Report every line of the records that includes the word "computer".

» **MATERIAL TO PROCESS**
-- Opening Marker --

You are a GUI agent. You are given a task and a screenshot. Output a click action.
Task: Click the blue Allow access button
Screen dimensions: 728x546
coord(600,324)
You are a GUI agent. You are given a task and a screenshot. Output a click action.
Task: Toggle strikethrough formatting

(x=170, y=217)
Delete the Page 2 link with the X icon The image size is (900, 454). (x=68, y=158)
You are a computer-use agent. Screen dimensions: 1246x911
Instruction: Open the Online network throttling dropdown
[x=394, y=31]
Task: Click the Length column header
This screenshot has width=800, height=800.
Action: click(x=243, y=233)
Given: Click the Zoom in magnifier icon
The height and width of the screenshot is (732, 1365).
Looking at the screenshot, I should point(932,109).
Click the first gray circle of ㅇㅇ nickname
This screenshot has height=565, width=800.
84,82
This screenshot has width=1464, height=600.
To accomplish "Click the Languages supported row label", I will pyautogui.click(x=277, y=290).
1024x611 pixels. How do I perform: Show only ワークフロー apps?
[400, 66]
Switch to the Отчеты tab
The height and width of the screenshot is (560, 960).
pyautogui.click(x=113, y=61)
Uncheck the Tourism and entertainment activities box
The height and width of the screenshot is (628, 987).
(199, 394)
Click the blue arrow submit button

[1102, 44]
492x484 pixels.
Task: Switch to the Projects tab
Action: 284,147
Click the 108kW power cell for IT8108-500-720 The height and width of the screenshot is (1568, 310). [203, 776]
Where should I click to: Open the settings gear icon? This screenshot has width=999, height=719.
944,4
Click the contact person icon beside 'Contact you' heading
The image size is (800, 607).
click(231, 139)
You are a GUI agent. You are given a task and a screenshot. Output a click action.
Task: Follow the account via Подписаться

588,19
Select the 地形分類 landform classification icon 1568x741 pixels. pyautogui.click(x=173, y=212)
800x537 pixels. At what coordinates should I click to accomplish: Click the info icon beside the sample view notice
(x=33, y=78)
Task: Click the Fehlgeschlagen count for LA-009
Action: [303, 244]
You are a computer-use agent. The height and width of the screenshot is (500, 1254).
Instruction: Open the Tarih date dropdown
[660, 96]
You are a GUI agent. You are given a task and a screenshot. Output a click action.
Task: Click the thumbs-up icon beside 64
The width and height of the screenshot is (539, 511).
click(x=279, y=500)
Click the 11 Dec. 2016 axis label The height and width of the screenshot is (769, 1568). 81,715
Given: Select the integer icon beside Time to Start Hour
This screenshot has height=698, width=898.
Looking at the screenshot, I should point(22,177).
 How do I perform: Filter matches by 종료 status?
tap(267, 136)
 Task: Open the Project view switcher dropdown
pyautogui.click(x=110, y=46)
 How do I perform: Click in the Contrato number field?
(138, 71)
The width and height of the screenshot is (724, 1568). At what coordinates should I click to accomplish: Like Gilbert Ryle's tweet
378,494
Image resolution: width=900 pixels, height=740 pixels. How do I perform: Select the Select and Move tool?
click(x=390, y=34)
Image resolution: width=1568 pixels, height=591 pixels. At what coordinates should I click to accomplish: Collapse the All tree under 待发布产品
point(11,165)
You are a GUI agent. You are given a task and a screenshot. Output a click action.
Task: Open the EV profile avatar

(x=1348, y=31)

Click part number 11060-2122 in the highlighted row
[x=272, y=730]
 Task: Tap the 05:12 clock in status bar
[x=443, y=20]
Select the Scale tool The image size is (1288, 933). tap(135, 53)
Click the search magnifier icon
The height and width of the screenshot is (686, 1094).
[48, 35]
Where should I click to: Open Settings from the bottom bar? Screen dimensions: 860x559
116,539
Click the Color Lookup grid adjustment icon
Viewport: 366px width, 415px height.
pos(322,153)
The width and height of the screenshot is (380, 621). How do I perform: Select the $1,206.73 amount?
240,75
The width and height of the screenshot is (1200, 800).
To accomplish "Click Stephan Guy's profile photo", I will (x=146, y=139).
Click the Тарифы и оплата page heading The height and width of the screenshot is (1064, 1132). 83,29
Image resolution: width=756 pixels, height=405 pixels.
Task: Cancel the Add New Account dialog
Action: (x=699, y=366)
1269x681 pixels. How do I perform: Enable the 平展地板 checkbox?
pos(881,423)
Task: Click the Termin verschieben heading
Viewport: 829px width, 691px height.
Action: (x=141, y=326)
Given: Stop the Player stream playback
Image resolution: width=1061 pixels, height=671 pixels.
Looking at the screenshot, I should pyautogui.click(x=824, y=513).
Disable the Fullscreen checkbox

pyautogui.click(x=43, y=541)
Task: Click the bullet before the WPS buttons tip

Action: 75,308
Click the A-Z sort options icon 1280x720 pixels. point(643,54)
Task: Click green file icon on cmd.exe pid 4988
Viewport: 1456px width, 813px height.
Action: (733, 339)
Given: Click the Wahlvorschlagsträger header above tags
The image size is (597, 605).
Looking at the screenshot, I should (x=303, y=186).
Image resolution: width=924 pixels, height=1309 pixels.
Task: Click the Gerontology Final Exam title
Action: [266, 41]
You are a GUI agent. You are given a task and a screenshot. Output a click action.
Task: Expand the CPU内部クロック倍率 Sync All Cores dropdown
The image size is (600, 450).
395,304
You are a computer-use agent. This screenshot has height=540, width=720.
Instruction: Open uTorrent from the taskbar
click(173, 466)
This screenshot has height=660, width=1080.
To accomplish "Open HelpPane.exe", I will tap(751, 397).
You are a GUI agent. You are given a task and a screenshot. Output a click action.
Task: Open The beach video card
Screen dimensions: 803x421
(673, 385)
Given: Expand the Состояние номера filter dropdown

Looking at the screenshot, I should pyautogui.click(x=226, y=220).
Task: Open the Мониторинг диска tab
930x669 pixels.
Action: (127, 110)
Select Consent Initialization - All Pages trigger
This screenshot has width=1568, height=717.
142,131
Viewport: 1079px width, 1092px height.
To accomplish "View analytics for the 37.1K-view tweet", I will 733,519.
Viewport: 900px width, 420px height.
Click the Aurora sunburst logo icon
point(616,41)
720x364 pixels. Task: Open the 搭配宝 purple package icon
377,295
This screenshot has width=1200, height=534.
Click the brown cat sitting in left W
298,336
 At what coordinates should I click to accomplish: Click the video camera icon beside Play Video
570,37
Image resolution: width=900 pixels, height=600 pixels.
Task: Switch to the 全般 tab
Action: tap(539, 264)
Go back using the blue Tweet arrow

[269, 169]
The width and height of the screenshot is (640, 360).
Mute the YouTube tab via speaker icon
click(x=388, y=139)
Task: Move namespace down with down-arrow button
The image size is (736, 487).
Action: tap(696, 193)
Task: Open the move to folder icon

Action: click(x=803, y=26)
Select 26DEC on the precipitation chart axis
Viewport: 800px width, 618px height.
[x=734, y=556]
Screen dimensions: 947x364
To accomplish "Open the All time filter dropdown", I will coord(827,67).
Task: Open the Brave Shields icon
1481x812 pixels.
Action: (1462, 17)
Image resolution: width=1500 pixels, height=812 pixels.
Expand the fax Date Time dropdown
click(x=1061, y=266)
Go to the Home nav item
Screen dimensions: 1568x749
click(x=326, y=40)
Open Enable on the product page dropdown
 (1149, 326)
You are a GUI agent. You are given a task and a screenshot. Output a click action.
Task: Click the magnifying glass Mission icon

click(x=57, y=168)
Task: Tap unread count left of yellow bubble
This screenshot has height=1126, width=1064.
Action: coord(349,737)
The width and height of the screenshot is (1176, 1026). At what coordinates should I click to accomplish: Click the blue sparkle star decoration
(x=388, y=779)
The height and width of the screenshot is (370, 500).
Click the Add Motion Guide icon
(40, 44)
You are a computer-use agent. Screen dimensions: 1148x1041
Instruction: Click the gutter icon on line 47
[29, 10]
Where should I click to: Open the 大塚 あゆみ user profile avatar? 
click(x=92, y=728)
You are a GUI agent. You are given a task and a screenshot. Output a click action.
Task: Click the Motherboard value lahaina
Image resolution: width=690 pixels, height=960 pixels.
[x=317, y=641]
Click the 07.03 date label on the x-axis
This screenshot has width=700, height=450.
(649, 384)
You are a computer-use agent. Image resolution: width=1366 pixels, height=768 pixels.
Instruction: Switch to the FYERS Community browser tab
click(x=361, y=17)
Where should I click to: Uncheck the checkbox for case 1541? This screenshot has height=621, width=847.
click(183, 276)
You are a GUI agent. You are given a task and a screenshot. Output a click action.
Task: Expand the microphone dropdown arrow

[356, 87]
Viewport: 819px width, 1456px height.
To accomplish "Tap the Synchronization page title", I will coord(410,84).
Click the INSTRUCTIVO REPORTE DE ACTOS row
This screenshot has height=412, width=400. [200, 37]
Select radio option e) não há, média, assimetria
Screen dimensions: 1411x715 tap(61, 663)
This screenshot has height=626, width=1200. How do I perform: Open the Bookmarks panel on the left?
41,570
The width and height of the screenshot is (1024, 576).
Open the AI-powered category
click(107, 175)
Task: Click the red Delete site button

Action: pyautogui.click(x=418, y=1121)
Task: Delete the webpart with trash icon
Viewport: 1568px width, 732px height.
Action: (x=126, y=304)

-- Closing Marker --

» **REPLY TO THE TASK**
You are a computer-use agent. Screen dimensions: 1246x911
You are a computer-use agent. The height and width of the screenshot is (500, 1254).
You are a computer-use agent. This screenshot has height=540, width=720.
You are a computer-use agent. Screen dimensions: 1148x1041
You are a computer-use agent. Image resolution: width=1366 pixels, height=768 pixels.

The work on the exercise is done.